Every nation needs moments of Pinchas.

Every nation also needs generations of Serach.

There are moments when a people survives because someone has the courage to stand up, draw a line, and say, "No further."

There are other moments when a people survives because someone quietly carries its deepest truths from one generation to the next without allowing them to become distorted.

Pinchas protects the covenant.

Serach protects the nation's ability to recognize the covenant.

Pinchas saves the people from moral collapse.

Serach saves the people from historical collapse.

One protects the body of the nation.

The other protects its soul.

This week, our family was blessed with the birth of a beautiful grandson, the second son born to one of my daughters.

Every time my daughter gives birth, I find myself sharing the same thought with her.

When I gave birth to my daughters, I was not only welcoming one new life into the world.
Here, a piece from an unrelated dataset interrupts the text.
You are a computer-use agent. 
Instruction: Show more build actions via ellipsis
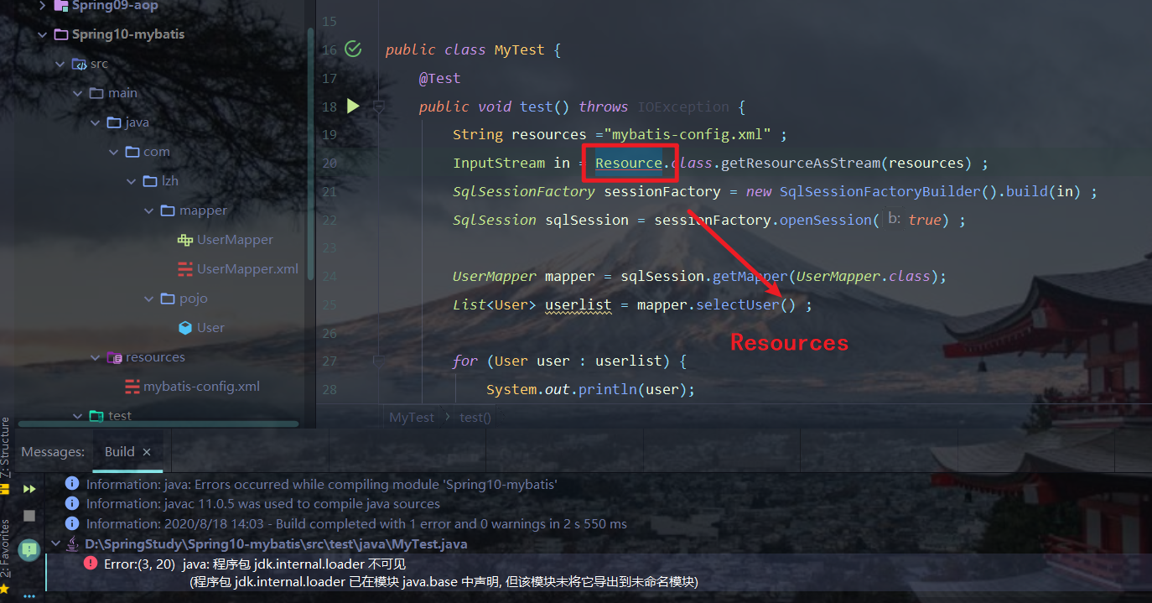29,596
A baby girl is born already carrying within her the biological possibility of another generation. In a very real sense, when my daughters were born, the possibility of my grandchildren was already quietly present.

I have always found that remarkable.

Creation itself contains a picture of continuity.

One generation carries the next long before anyone else can see it.

Perhaps that is why Serach speaks to me so deeply.

She embodies that quiet feminine strength that carries life, preserves identity, and holds memory so faithfully that generations later a nation can still recognize itself.

Our world desperately needs people with the courage of Pinchas.

We also desperately need people with the faithfulness of Serach.

Our children need people who will teach them where the moral boundaries are.

They also need people who will hand them an honest memory of who they are, where they came from, and the promises that still define them.

We are living through a time of enormous transition.

Like every generation before us, we face the danger of forgetting who we are.

The gift of Serach is the quiet determination to carry the story faithfully.

To preserve truth when it is challenged.

To preserve hope when it begins to fade.

To carry the melody of our people so gently and so faithfully that our children and grandchildren will still know how to sing it.

As I looked at my newborn grandson this week, I found myself praying that he will inherit both gifts.

The courage to stand like Pinchas when truth demands courage.

And the quiet wisdom of Serach, who teaches us that the future of a people is secured not

only by those who change history but also by those who faithfully carry it.